In the mission center, about two dozen people can sit at consoles with multiple computer screens to plan missions, ranging from land attack and air defense to anti-submarine and anti-surface warfare and support for special operations forces. There's a large flight deck and two small boats on board in a bay that special operation forces can use.
It looks like a much smaller vessel on radar and it's quieter than other ships, which makes it hard to detect, track and attack.
Vice Adm. Tom Rowden mans, trains and equips the surface ships of the Pacific fleet, which will include the Zumwalt. He said Friday the Zumwalt will make a significant difference.
Its advanced technology and capabilities allow it to do a range of defensive and offensive missions, and project power, wherever it is needed, and that's generating tremendous excitement within the Navy, Rowden said. He said the Zumwalt will be a "very stabilizing" sight for allies and partners, and perhaps a "menacing" sight for potential enemies.
And, the Zumwalt's unique and significant capability to generate power could be used in ways perhaps not even envisioned yet, such as in the testing and use of laser and directed-energy weapons systems, Rowden said.
A sailor walks in a passageway aboard the USS Zumwalt while at dock at the naval station in Newport, R.I., Friday, Sept. 9, 2016.
Photo Credit: Michael Dwyer/AP
"We have the embodiment of the spirit of technological breakthroughs and the future of our Navy. I think we have the embodiment of Adm. Bud Zumwalt," Rowden said. "And I think as you combine those, and many other things together, what you really see is, tremendous, tremendous opportunity."

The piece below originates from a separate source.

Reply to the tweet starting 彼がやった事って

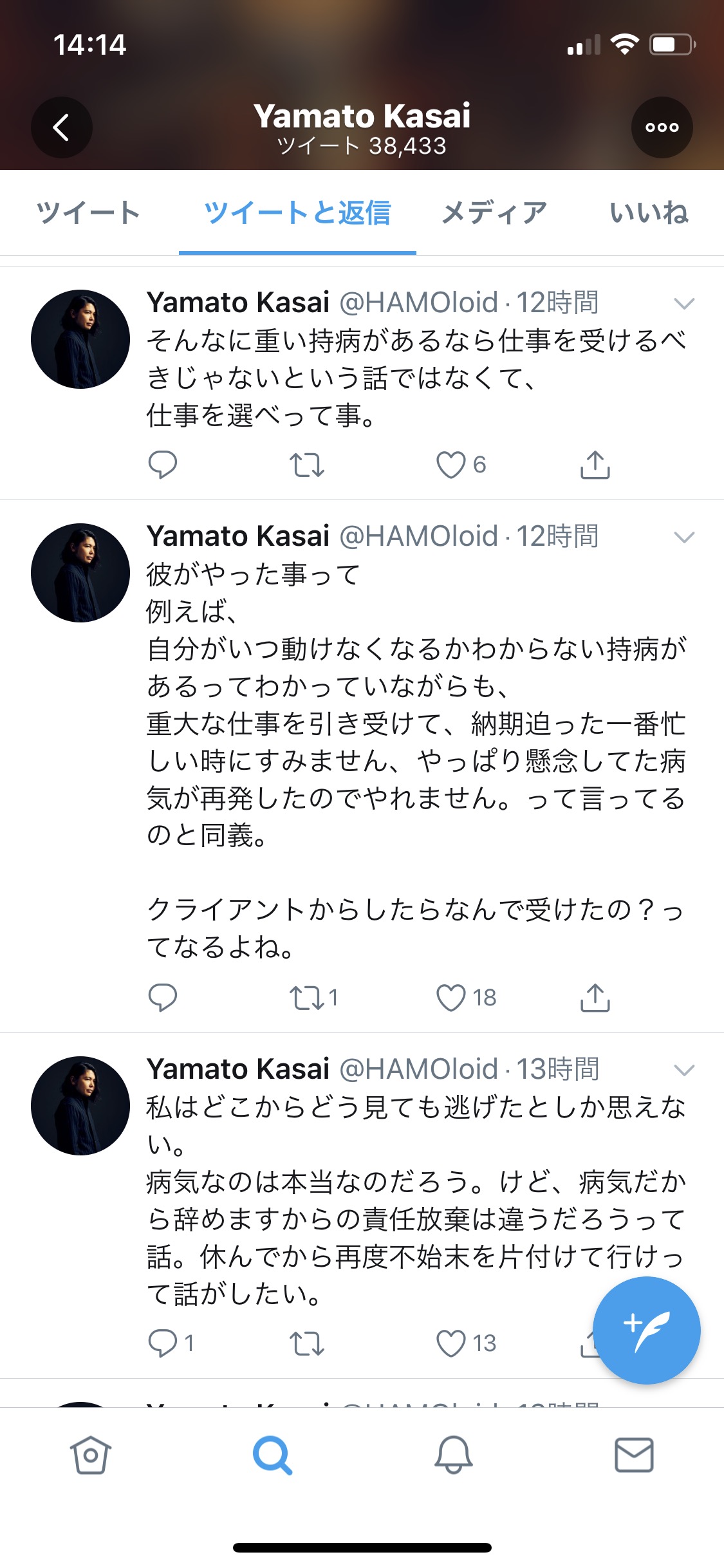[163, 998]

The ship is named after the late Adm. Elmo "Bud" Zumwalt, who earned the Bronze Star in World War II and commanded small boats that patrolled the Mekong Delta in Vietnam. He became the youngest chief of naval operations and earned a reputation as a reformer, who fought racism and sexism.

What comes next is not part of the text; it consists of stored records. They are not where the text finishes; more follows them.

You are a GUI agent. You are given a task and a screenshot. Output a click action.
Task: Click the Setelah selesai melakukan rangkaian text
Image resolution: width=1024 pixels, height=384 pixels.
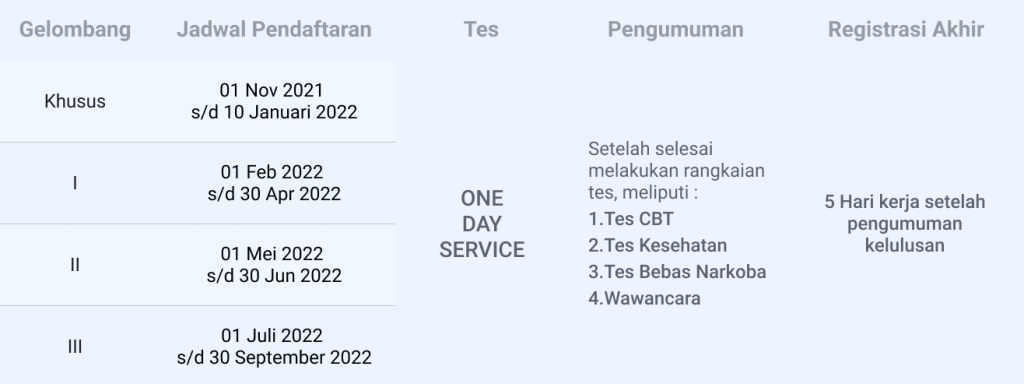[676, 160]
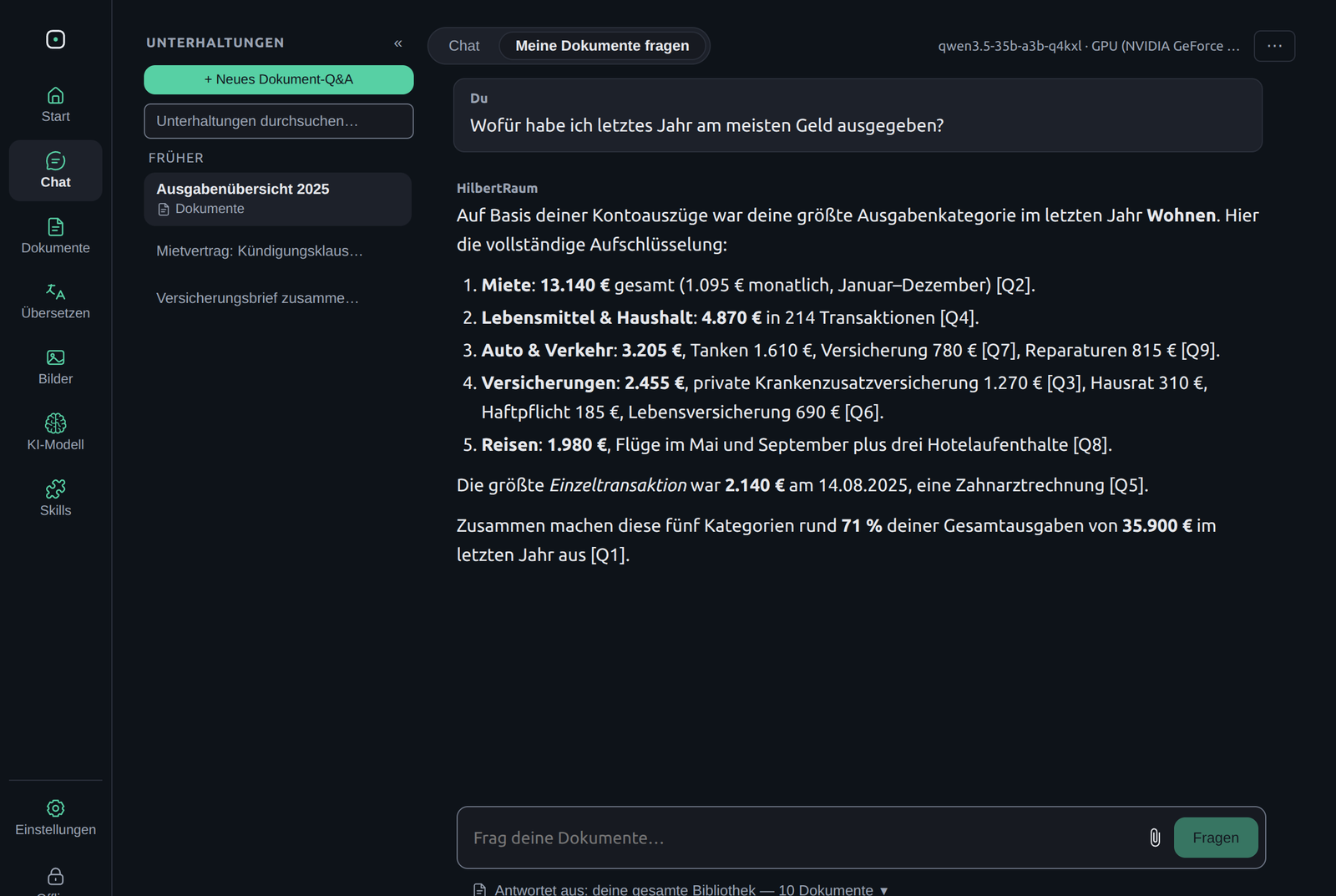Collapse the Unterhaltungen panel
1336x896 pixels.
[x=398, y=43]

Capt. James Kirk, the ship's commanding officer, has pictures of Zumwalt and books about him in his office. Kirk said that the ship's commissioning will bring the admiral's legacy as a reformer back into the fleet.

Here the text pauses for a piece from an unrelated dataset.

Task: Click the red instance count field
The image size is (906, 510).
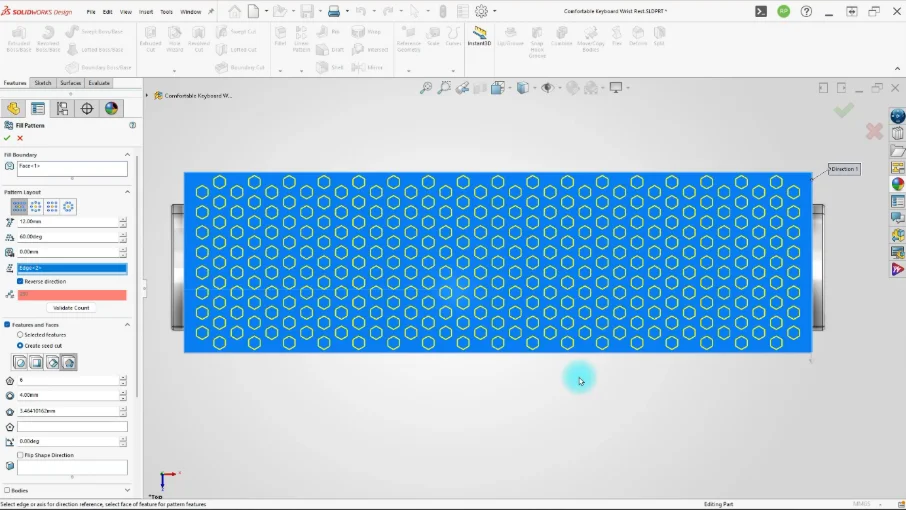Action: point(72,295)
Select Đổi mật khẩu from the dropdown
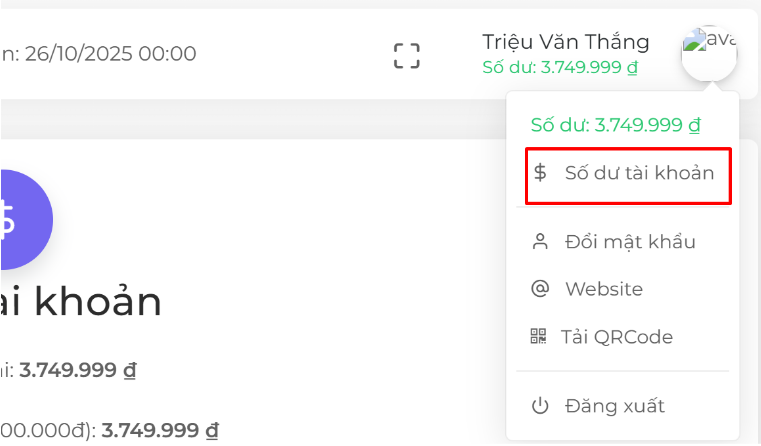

Kirk said the Zumwalt's crew of 147 officers and sailors possess a high level of technical expertise, great teamwork and mental and physical toughness.
When asked about the inevitable comparisons of the Zumwalt to Star Trek's Starship Enterprise and the skipper to the fictional Captain Kirk, the real Capt. Kirk said it does come up "every now and again," but noted that he was named after his grandfather and his parents weren't Trekkies.
"But the first day I showed up at the Naval Academy, someone said, 'I can't wait till you're a captain,'" he said with a smile.
Additional equipment will be installed on the ship in San Diego, systems will be tested and the crew will train. Rowden said training and testing will last through 2017 and into 2018. He didn't speculate when the first deployment will happen.
Sen. Jack Reed, a Rhode Island Democrat, visited the Zumwalt on Friday, and he and Rowden said technologies aboard will likely be added to other classes of Navy ships moving forward.